The RAISE Family Caregivers Act (S. 1028/H.R. 3759) Advances to the House
The Recognize, Assist, Include, Support and Engage (RAISE) Family Caregivers Act (S.1028/ H.R. 3759) has unanimously passed the Senate and has gone to the U.S. House of Representatives. There are an estimated 40 million family caregivers nationally who spend countless hours assisting parents, spouses, children and adults with disabilities, or other loved ones with activities such as medical tasks, meals, transportation and other services that enable them to live as independently as possible at home and in their communities. NDSC supports this bill, which would lay the groundwork for the development of a national plan to address the needs of family caregivers – including those who support people with Down syndrome and other disabilities.
ADA Education and Reform Act of 2017 (H.R. 620)
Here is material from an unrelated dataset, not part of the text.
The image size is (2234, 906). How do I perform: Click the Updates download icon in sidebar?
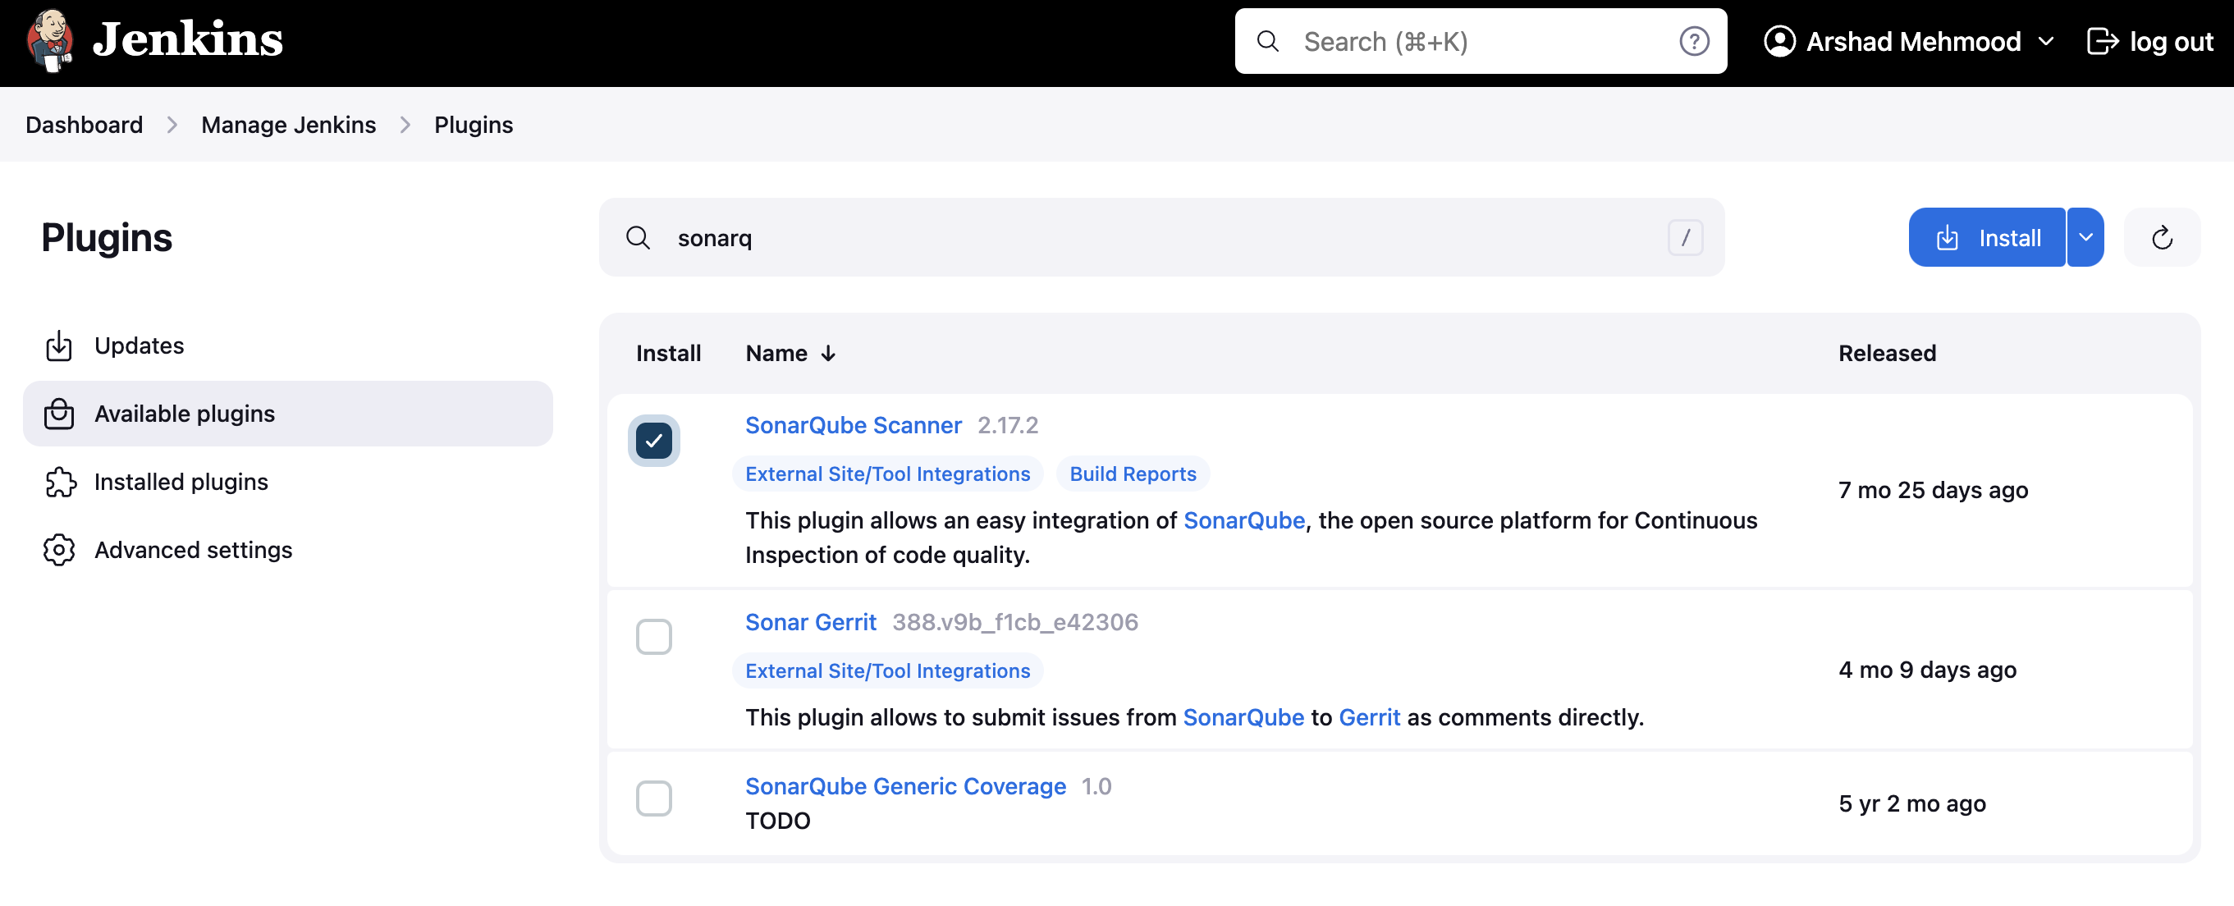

NDSC has joined with over 250 disability groups in a letter of opposition to H.R. 620, the Americans with Disabilities (ADA) Education and Reform Act of 2017. The bill would require someone who faces discrimination or illegal lack of accessibility to a public accommodation to give written notice to the owners of the non-compliant public accommodation and a sixty-day window to the owner to research the issue and plan for improvements before the aggrieved individual with a disability can file a lawsuit. Aimed at targeting frivolous lawsuits, NDSC along with our allies believes that this bill would place an undue additional burden on people with disabilities and sets a bad precedent for civil actions under the ADA. Instead, we argue that Congress should consider legislation that would help businesses to comply with the ADA. Unfortunately, this bill has gained traction in the House. On September 7, the bill was voted out of the House Committee on the Judiciary and will now be scheduled for a House floor vote. The bill continues to gain cosponsors and the support of businesses and trade associations. To date, there is no companion bill in the Senate.